Security is a growing concern throughout the live events industry as a whole. Below, I highlight three different types of security targets we have encountered recently, from being a part of the team executing an event featuring former President Obama while he was still in office, to managing protests during an event, to highlighting and showcasing an increased sense of security while also stealthily executing an event in a very highly secured environment.
—Security of a Particular Speaker
The Next Level team had the opportunity to work alongside the Executive Office of the President for an event in Chicago last year. It may be safe to say, there are few people in the world who require the level of security than that of the President of the United States. When working on an event of this nature, security for both the President, as well as for the attendees of the event, is the number one consideration influencing every event design decision and every logistical movement throughout the space. There are the obvious security measures of securing the perimeter of the space, utilizing various types of security barricades including fencing and magnetometers as well as larger structures like utilizing salt trucks and activating road closures. Additionally, it is quite common to shift the natural flow of an event environment disrupting the familiarity for security reasons. While thinking through the risk plan and focusing your primary attention on the many potential threats facing you and the team might be a bit unnerving at first, it gradually becomes very comforting once you realize you are in one of the most secure environments you will ever be. As planners, we pride ourselves in having a Plan B in our pocket, however, working alongside the best of the best in contingency planning exposes you to a whole new level of understanding what it means to be prepared for any security threat that may come your way.

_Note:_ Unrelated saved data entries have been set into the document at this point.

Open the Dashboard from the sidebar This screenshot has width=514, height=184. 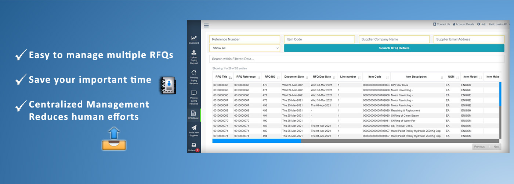tap(194, 38)
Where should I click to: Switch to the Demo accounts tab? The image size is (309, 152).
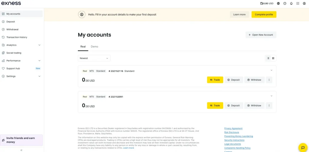coord(94,47)
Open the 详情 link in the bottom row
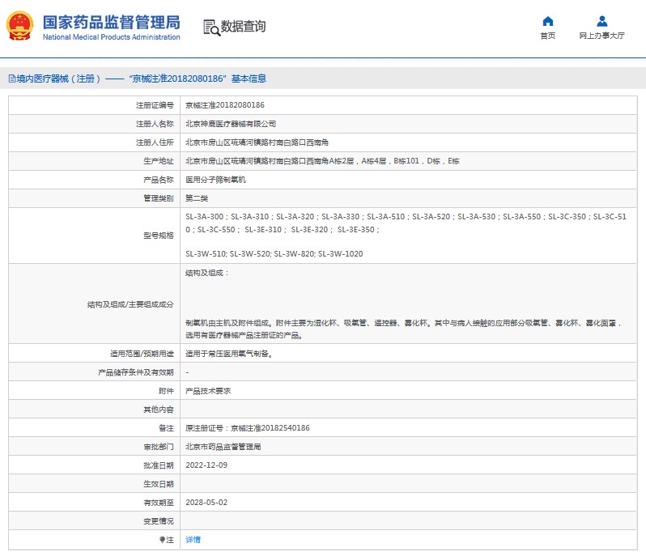The image size is (646, 552). click(193, 539)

—Security of Event Participants
The rise of social media has also created a rise in the ability for activist groups to form and organize civil protests very quickly. One of our clients is a university that upholds and encourages their students and community to utilize their First Amendment right to the freedom of speech. It creates a difficult dichotomy when doing events, particularly high-level events on campus, as you are likely to be confronted with an act of protest in one form or another. Knowing and understanding the rights of peaceful protesters is becoming paramount for the event professional. Understanding when, where, and how large a protest may be is key to successfully managing the situation and keeping the event on track. Open communication with your security professionals, as well as knowing how to de-escalate a situation allowing the protesters to be heard while also keeping attendees of your event safe, is a delicate yet essential balance. It is important to know and understand that most protesters do not want to incite violence or create a dangerous environment; they just want to be heard. It is also important to know that most protesters know their legal rights and know the exact line they are able to toe without breaking the law. It is imperative that as a meeting planner responsible for the safety of an event, you know these facts as well.

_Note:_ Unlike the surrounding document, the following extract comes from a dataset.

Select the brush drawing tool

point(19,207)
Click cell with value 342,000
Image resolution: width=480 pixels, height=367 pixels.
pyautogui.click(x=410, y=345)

—Security of a Venue and its Contents
The Next Level team was tasked with having a semi-public event on the property of a data center whose key product is the security of the venue in which they guarantee the safety and security of their client’s information. By design, the venue is a fortified and very controlled environment on any given day of the week. However, when inviting 500+ members of the community to the site for a grand opening event, the existing security measures are challenged due to the increased number of attendees all coming at once. The Next Level team came to the table with the existing security team to strategize and implement the exact measures necessary to ensure the same level of security on the days of the events. It was important for many of the guests to see and experience the heightened level of security as they are also clients of the company, and it is their company’s information being protected. However, it’s not likely the attendees knew exactly how many times they were being passed through security checkpoints from before the moment they arrived onto the event site, through the gates getting onto the property, through registration and the programming tents, to the building tours, and ultimately entering the highly secured areas of the venue. A combination of uniformed and plain-clothed security personnel, security cameras, and the full event team executing the event were all constantly monitoring the movements and actions of attendees, paying close attention to physical movements throughout the venue, photos being taken of the property and any odd behavior throughout the event.
To say that our workload has increased due to heightened focus on security may not be accurate, as we have always had to have emergency contingencies as a part of the planning process. However, the level of documentation, disclosure, increased angles of risk and time focused on security meetings and communication of plans has definitely increased.
Planners should have a comprehensive checklist of potential risks and threats for any event. In addition to this comprehensive checklist, a planner should keep an eye on the local news to understand the current climate in the location of their event. Finally, it has become even more essential to have that difficult, yet necessary, conversation with the client to understand any potential threats that may be targeting the company, the content being presented, or any of the speakers or participants of the event.
This thorough understating of potential threats informs an equally thorough approach in managing any situations that may arise. Just remember, the fear of the unknown and not being prepared is far worse than having a clear, concise and well thought-out contingency plan (or two or three) at the ready.